WHAT YOU SHOULD DO:
Only the lines from the line containing "At what coordinates" through the final line of the entries should be printed, exactly as given, with the pictures left out.

Segment Start: DATASET EXCERPTS

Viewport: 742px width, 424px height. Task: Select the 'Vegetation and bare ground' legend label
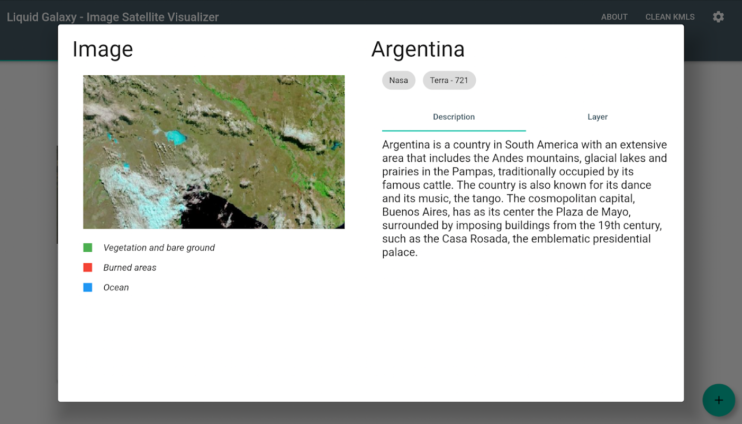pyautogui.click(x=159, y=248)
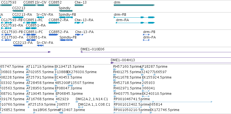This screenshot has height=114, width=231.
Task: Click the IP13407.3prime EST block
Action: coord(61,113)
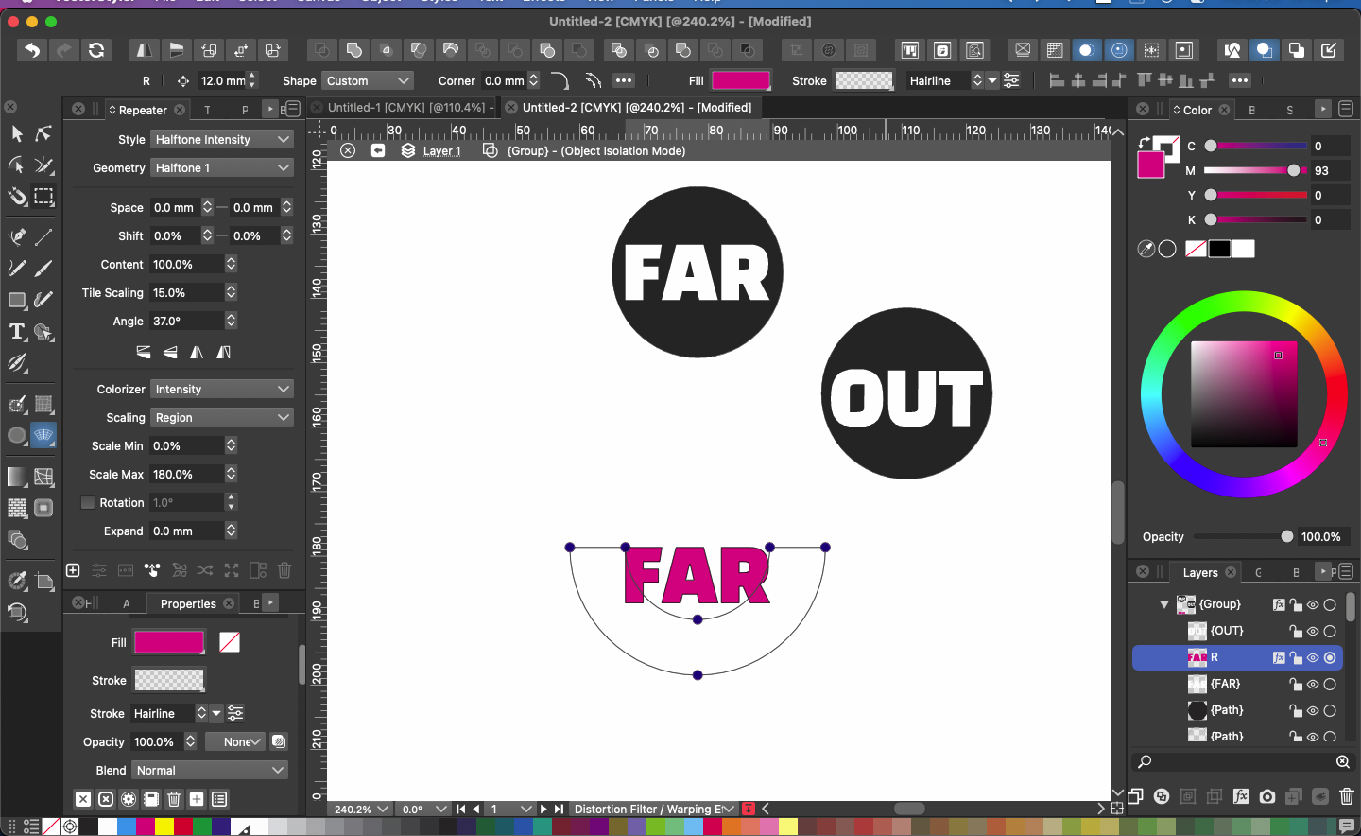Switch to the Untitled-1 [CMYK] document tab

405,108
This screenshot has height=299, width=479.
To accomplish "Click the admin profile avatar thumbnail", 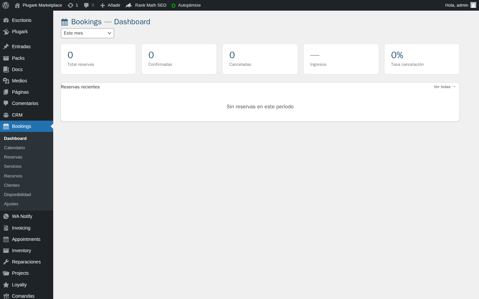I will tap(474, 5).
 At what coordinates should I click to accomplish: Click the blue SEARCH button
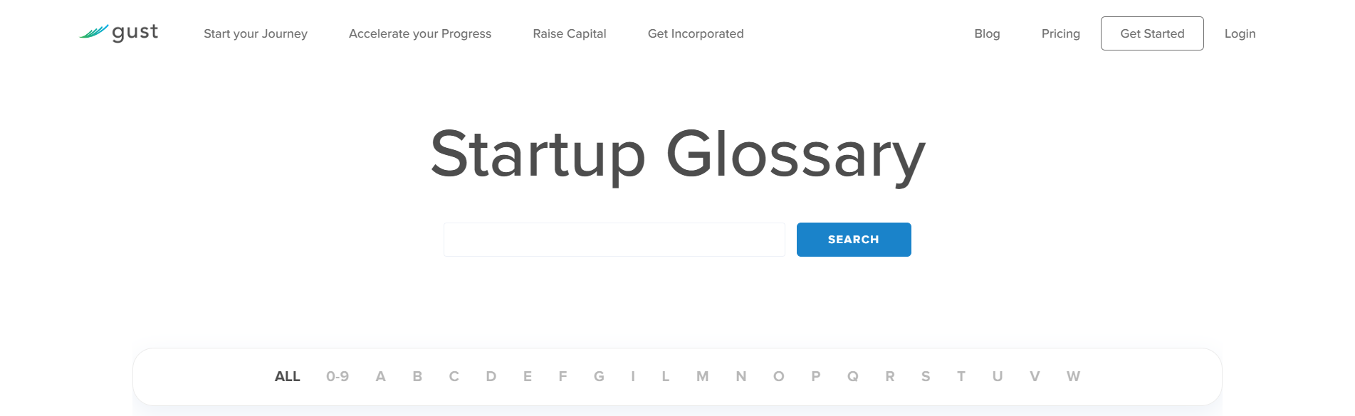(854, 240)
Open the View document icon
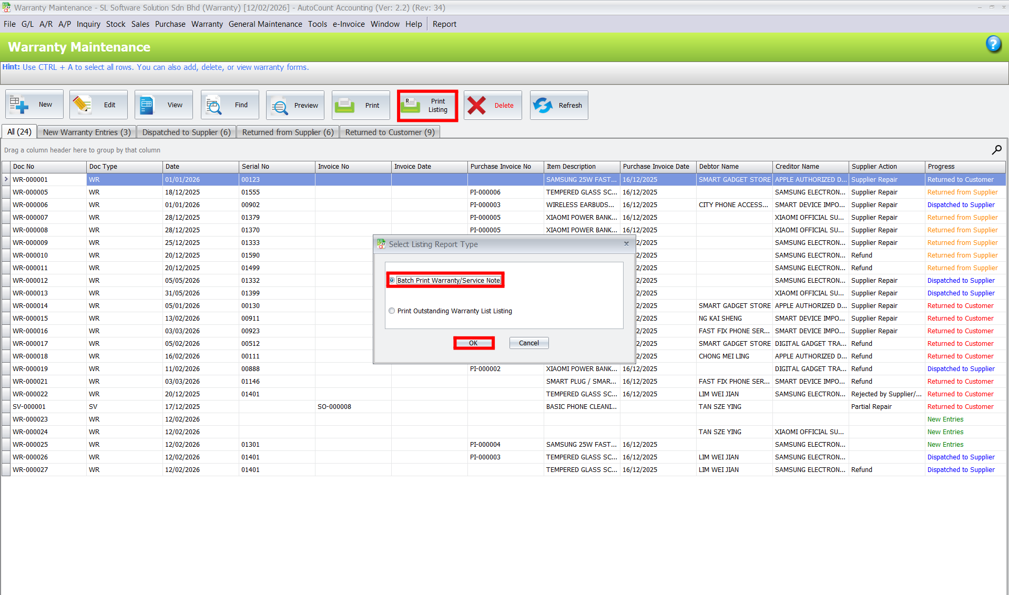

Segment End: DATASET EXCERPTS

ANSWER SECTION:
 At what coordinates should I click to accomplish: Click the blue SEARCH button
(854, 240)
Open the View document icon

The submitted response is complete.